The Baker and Stone families speak by phone to this day.

"There are only so many people you can talk to about something like this," Meredith said. "It's comforting for both sides."

And recently, the Bakers attended the memorial of Meredith Emerson, the University alumna who was found murdered in the North Georgia mountains.

Return to Deer Park

There are no remnants of the tragedy at Deer Park today, but Tara still lingers through the property, at least in the form of a story amongst neighbors.

A series of small duplexes, houses and townhouses still occupy Fawn Drive.

Tara's former house is now an office. The owner of the property, Scott Hancock, said he doubts he will ever rent the property again.

"It was just a horrible, isolated incident," Hancock said. "Since it happened, we've hired a security guard to patrol the neighborhood."

When first asked if she knew of Tara's story, graduate student Ashley Seamon said she did not. Seamon lives next door to Baker's former house.

But when told the details of the story, her memory of the event came back into focus.

"Is that the girl who was burned inside her house?" she asked, representing a testament to the staying power of Tara's story in Athens.

Even with the rekindled information, Seamon said she is not concerned about her safety in the neighborhood.

Though a sense of normalcy has returned to the residents of Deer Park, such a sentiment continues to evade the Baker family as long as Tara's killer remains free.

For Meredith, her biggest regret was an inability to "act like a stupid teenager."

"Sometimes I wonder what it would have been like when I got my driver's license or when I graduated high school if this hadn't happened."

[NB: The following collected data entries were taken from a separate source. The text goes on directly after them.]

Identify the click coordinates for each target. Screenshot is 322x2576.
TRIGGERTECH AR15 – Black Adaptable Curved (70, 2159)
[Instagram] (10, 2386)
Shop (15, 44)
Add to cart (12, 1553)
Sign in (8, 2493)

Although Baker's story has permeated across the national landscape through television specials and an array of press clippings, Meredith says the story has yet to reach its ultimate conclusion - Tara's grave in Fayetteville.

With no official cause of death, there is no epitaph to grace Tara's memorial.

Meredith began to smile, ever so slightly, as she discussed Tara's affinity for graveyards, particularly those who died young.

"Tara was always fascinated with the stories," she said. "I just pray that we'll have the proper story for her grave one day."